The second thing we do is send email back and forth. And those are basically in round numbers and everything else, is smaller -  obviously, still in many cases, big businesses -- but that's the whole thing. That's the frequency (muddled).

I believe that in a decade's time, the number one spot will be virtual world traffic. It will basically be the act of moving around in and consuming content in a virtual world, in the same manner that we see the 70 percent traffic on the Web today.

I think the Web will be -- this is the mystery of super-linear growth conditions -- the Web will be a lot bigger than it is today. I'm not saying that the Web will be smaller; I'm just saying that in the same way that we've seen all of these exponential curves on new products, I believe that virtual worlds will ultimately get on an exponential [curve] where they attract users at a rate greater than the Web. So, I think there's going to be this inversion where virtual worlds are going to be number one, the Web will be number two, and email will be number three, in 10 years time.

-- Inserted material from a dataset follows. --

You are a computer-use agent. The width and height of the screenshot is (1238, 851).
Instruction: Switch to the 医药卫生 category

The reason for that is that -  think about it -  it's a couple of things. The main one is that human beings generally try... I look at all life experiences as being: information consumption, creation, or sharing. It's like "The Matrix," right? You can say that it's all digital. All we're talking about, back at that camera, our conversation is basically just digital stuff being exchanged. So, what we're doing is sharing information back and forth. When you surf the Web, that's what you're doing. You're generally consuming information.

If you look at human beings and you look at their day to day activities, they generally enjoy and optimize for the creation, sharing and consumption of information in the presence of others. It is just generally the case that we're not alone. We spend less of our time alone -- not none of our time alone, we certainly spend a lot of time alone -- but if you just look at the average human, they spend a majority of their time in the presence of others.

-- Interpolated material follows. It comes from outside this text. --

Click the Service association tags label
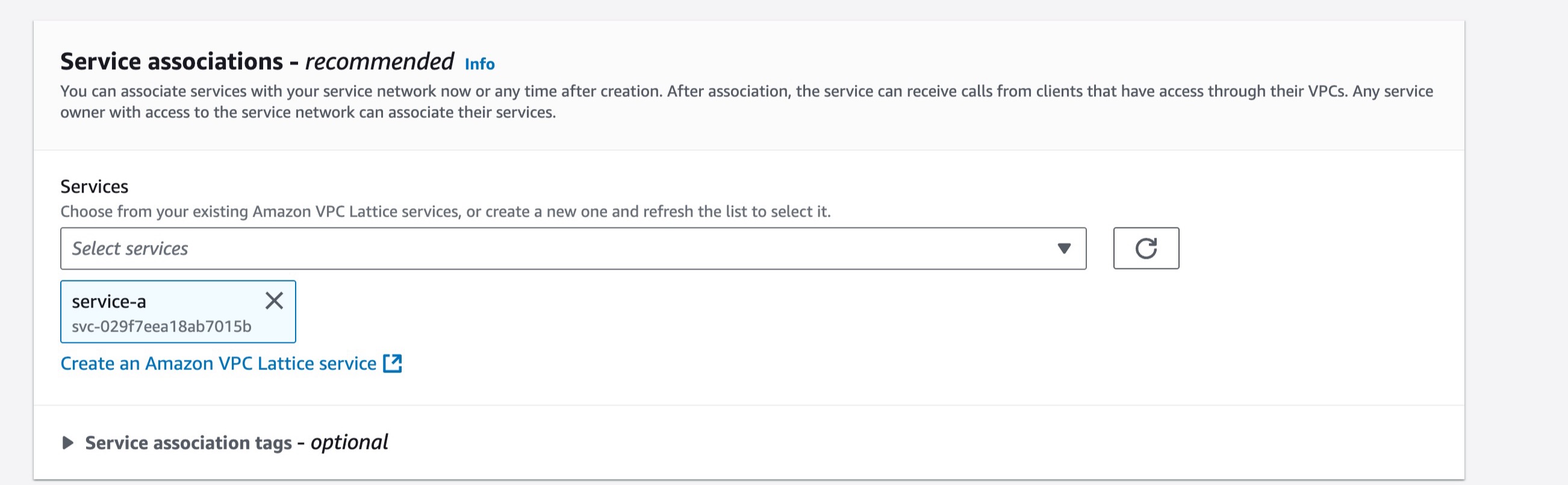 point(188,442)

The Web and the Internet, to date, do not afford us the feature where we do things in the presence of others. And, "in the presence of others" has a very, very, very, specific meaning that relates to how the brain works, which is within the one-second delay range, where something I do is visible to you and you can respond to it in real time, which for the brain is in hundreds of milliseconds. So, Facebook does not fall into that category, is what I'm saying. Facebook is incredibly powerful and important, but it is not the same thing. You don't have presence. When you go on Facebook, it's not like walking into a bar. You don't log onto Facebook and go, "Ooh, all of these people around me!"

Industry Standard: Well, you can see at the bottom of the screen how many other people are online at the time.